Como colofón a este texto de homenaje a Bertolucci, deseo
reproducir unas palabras de la prestigiosa crítica norteamericana Pauline Kael,
quien, con motivo del estreno de El
último tango en París, no dudó en afirmar que “esta fecha puede convertirse en un jalón para la historia del cine,
comparable a la del 29 de mayo de 1913 en la historia de la música, la noche en
que se interpretó por primera vez “La consagración de la primavera”… Tan
solo cuatro años después, llegarían Olmo y Alfredo, aquella pareja protagonista
de Novecento, para ofrecernos una
visión tan certera como profunda de lo que fue y significó la primera mitad del
pasado siglo.
Genial Bernardo Bertolucci, un gigante de nuestro tiempo.
(Publicado en "Turia" de Valencia, noviembre-diciembre de 2018).
Tres horas
"Obra sin autor", de Florian Henckel von Donnersmarck
Cuatro de las principales películas de la Sección Oficial del
15 Festival de Cine Europeo de Sevilla duraban más de tres horas, o casi: El peral salvaje, de Nuri Bilge Ceylan
(188 minutos), Obra sin autor, de
Florian Henckel von Donnersmarck (también 188 minutos), Mektoub, My Love: Canto Uno, de Abdellatif Kechiche (175 minutos) y
Atardecer, de László Nemes (142 minutos).
Es decir, las últimas obras de dos ganadores de la Palma de Oro de Cannes
(Bilge Ceylan con Sueño de invierno
y Kechiche con La vida de Adèle) y
de dos Oscar a la Mejor Película de Habla no Inglesa (Von Donnersmarck con La vida de los otros y Nemes con El hijo de Saúl). Tras tales éxitos,
cabe preguntarse por qué se lanzan a esas duraciones tan largas de sus relatos,
que suponen un cierto desafío a los hábitos del espectador.
Una primera respuesta sería simplemente porque lo necesitan
para desarrollar a fondo sus historias. Pero, vistos los films, la mayoría no precisaría
de tanto tiempo para contarlas si hicieran uso de un recomendable sentido de la
elipsis y la síntesis narrativa. También puede influir un cierto
“endiosamiento” autoral, un saberse poseedor de un “status” privilegiado para
no tener que someterse a los condicionamientos de otros colegas menos afamados.
O que, dadas las múltiples aportaciones de organismos y entidades de diversos
países a los que recurren para poner en pie sus películas, cubran mejor las
expectativas con un producto fuera de norma que responda a ese “algo especial”
que se ha financiado.
"Mektoub, My Love: Canto Uno", de Abdellatif Kechiche
Motivos varios capaces de influir en duraciones por encima de
la estándar, que no es “per se” la mejor, pero es la que domina en un mercado
que, aunque se le considere cultural, también tiene que cubrir unos objetivos
mínimamente comerciales y competitivos.
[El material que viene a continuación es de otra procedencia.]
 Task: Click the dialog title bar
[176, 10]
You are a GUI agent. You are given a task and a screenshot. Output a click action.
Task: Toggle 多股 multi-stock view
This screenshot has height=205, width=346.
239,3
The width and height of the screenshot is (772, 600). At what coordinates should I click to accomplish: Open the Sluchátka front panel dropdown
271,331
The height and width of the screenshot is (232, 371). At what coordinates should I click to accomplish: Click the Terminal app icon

Por buenos que sean estos films, los
distribuidores dudan mucho en adquirirlos por la sencilla causa de que los
exhibidores se resisten a programarlos, al poder dar de ellos únicamente dos
pases al día en vez de los cuatro, o al menos tres, habituales. ¿Qué esta es
una razón espuria que no debería influir sobre un medio artístico como el cine?
Posiblemente, pero así es la realidad, por áspera que parezca.
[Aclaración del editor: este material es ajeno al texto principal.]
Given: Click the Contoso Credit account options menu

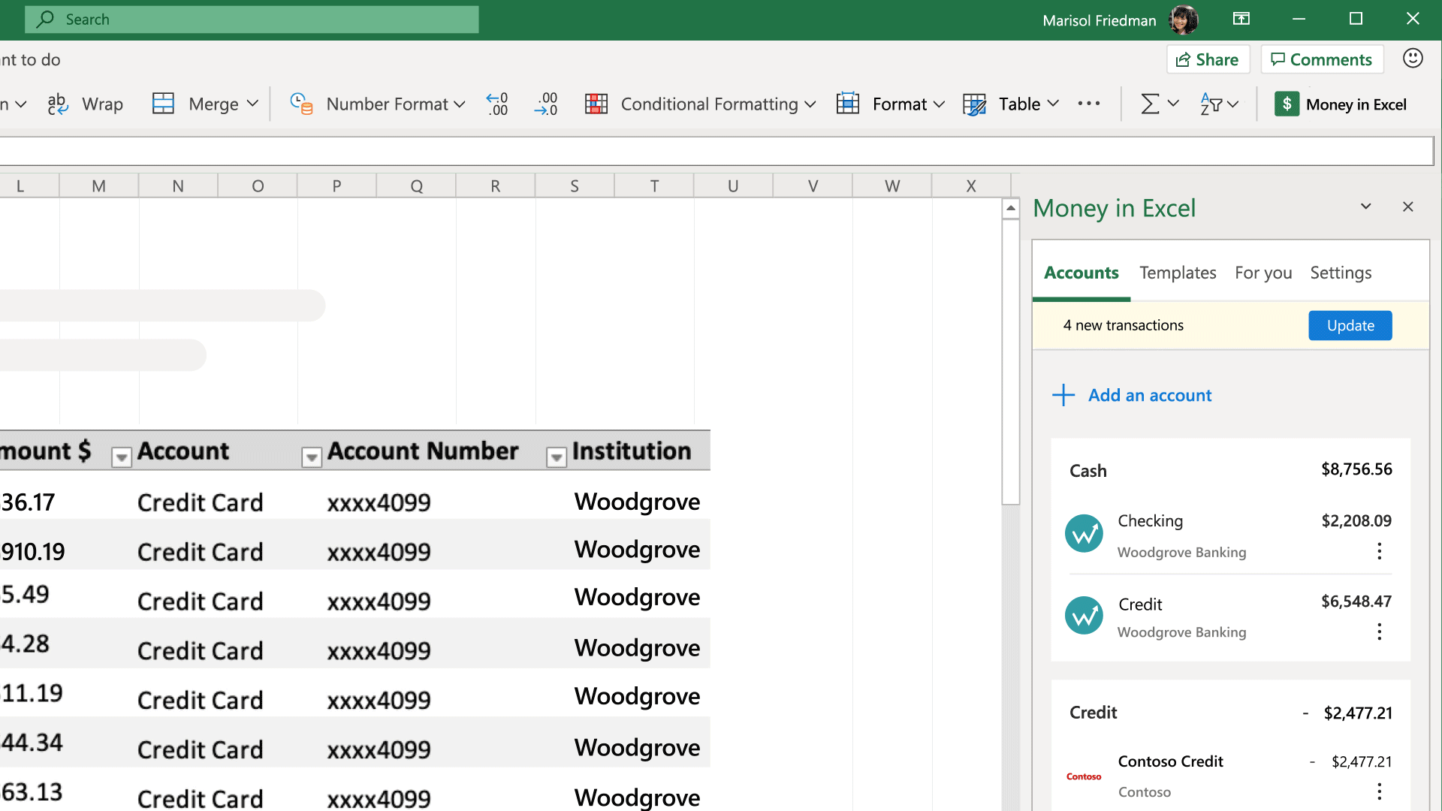Looking at the screenshot, I should coord(1380,791).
En Sevilla, el primer premio de su Palmarés no ha sido para
ninguno de los títulos citados, sino para otro, ya visto en Cannes, de “solo”
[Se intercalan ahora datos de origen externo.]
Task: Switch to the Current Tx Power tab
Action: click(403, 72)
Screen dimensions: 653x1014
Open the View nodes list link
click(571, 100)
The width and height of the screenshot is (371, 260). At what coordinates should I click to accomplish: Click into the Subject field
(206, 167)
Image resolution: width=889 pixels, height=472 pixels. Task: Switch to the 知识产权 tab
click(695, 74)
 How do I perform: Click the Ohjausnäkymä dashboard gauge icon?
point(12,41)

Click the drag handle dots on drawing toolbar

110 minutos: Donbass, de Sergei
Loznitsa, muy notable reconstrucción semidocumental de episodios reales sobre
la situación en Ucrania. El mismo Loznitsa que estremece al recuperar en El Proceso la filmación de un típico
juicio stalinista de 1930, mediante el que los principales dirigentes del
llamado “Partido Industrial” fueron ejecutados o condenados a duras penas. Pero
la cuestión es que ese presunto partido contrarrevolucionario ni siquiera
existió, fue un invento de la KGB para llevar a cabo una de sus “purgas
ejemplares”…
(Publicado en "Turia" de Valencia, noviembre de 2018).